If you look at it positively, you could say: "Amy is great, she is trying to understand our disease and she will keep covering the story."
If you look at it negatively, you could say: "Amy is losing faith in the XMRV connection and she's covering more aspects of the disease, so that if the XMRV link gets disproven, it's not only XMRV articles she has to her name."
Whatever I think, I am very glad with this article and her continued investigations.
Whatever the reasons she has for broadening her focus, it can only be beneficial to us. If XMRV washes out, there will still be awareness of the other promising lines of research. If XMRV doesn't wash out, well, we still need the other lines of research to increase our understanding of the disease, not to mention the fact that some of the other research might bring us more benefits more quickly than XMRV. If XMRV is a go, it'll take quite a long time for treatment regimens to get tested adequately, verified, and approved.

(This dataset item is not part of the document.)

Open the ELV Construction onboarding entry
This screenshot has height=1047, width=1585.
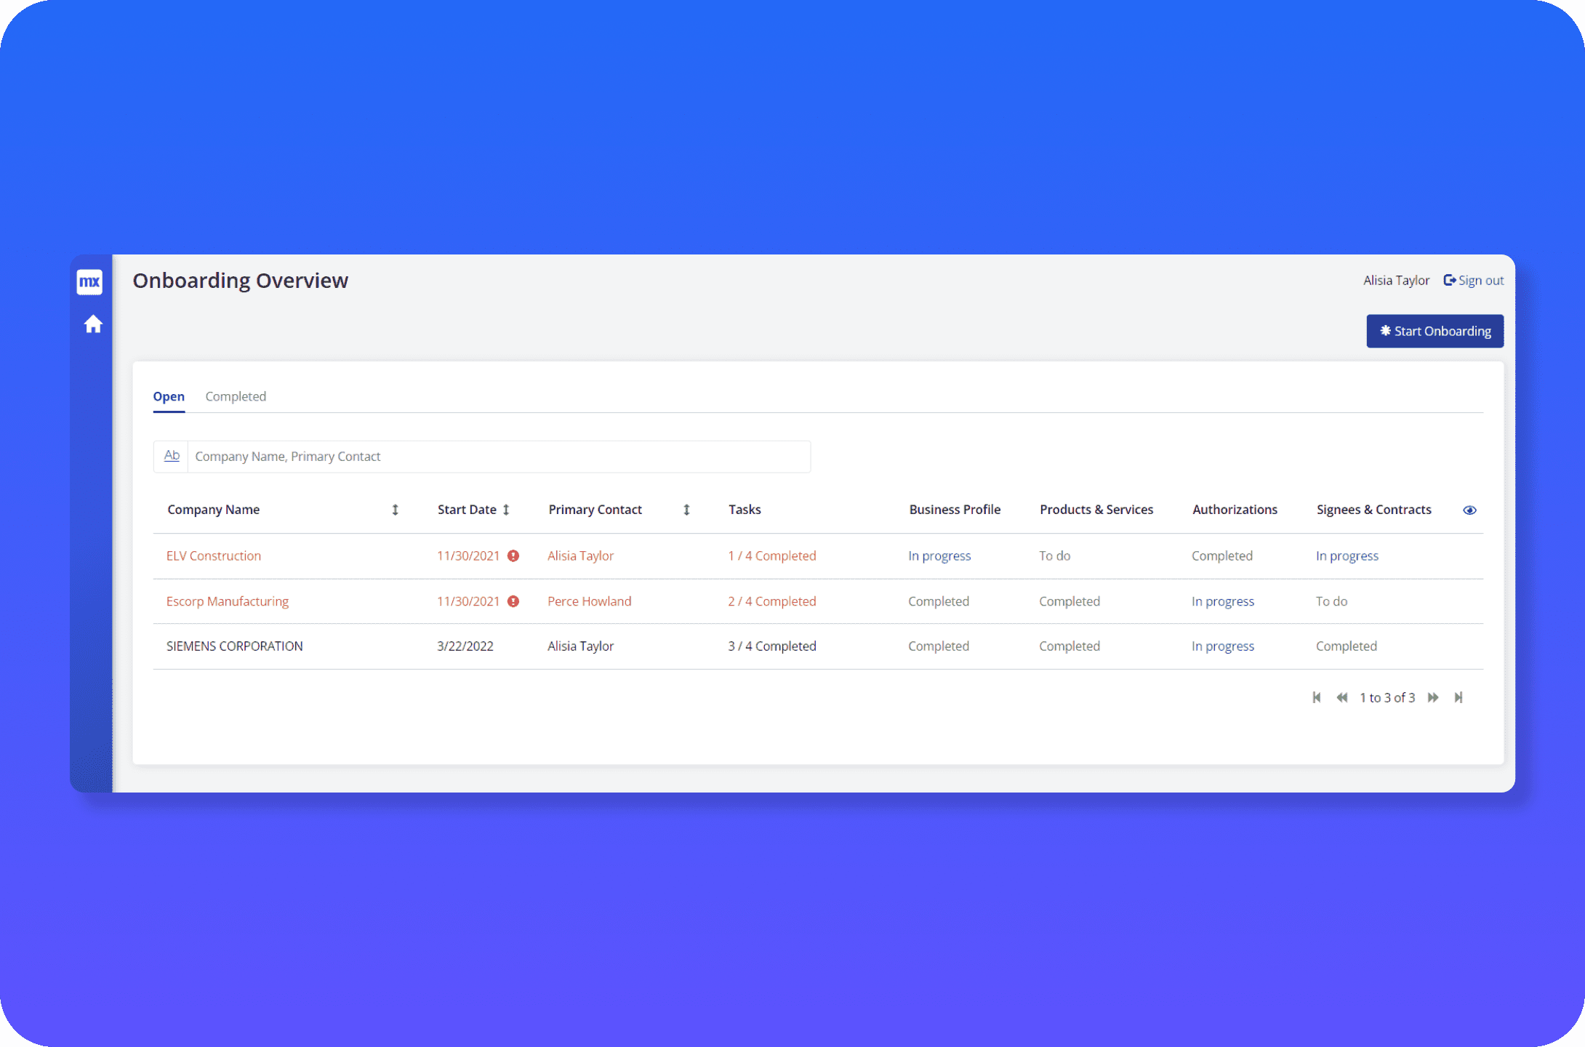(214, 556)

And the thing we *really* fear - that if XMRV washes out we get tossed back in the "psychosomatic" wastebasket - is less likely to happen the more aggressively the other lines of research are pursued, and their findings widely publicized. I would like, I would really really like, to think that the re-wastebasketing can't happen at this point, when the information is so widely out there about the other physical abormalities being found in this disease.

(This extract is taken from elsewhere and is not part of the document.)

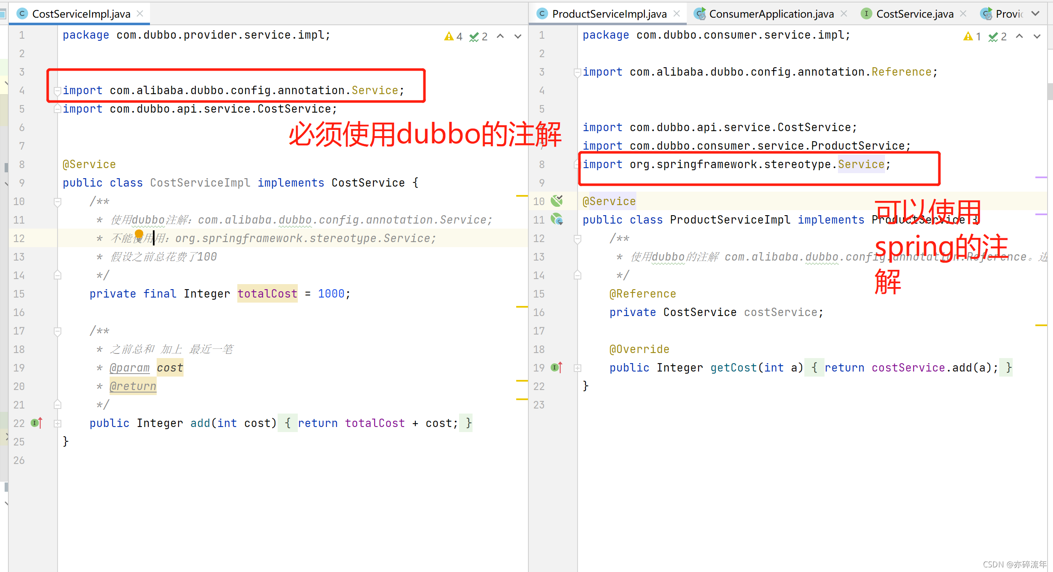Switch to CostService.java tab
Image resolution: width=1053 pixels, height=572 pixels.
click(914, 14)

It's my feeling that Amy's editors are giving her such free rein with this story because they are hoping to put her up for a Pulitzer. She already has one, after all. I do not doubt that she is a compassionate person who cares about the suffering of PWCs, (and her previous Pulitzer was for coverage of cancer issues, including its impact on patients, so she certainly has a feel for this type of subject), but I don't think the WSJ is giving so many column-inches to her coverage of ME/CFS out of kindness. Publishing such big stories is a business decision, and I don't think it's 100% motivated by the business implications of new ME/CFS tests and treatments coming on line, although that's certainly a part of it.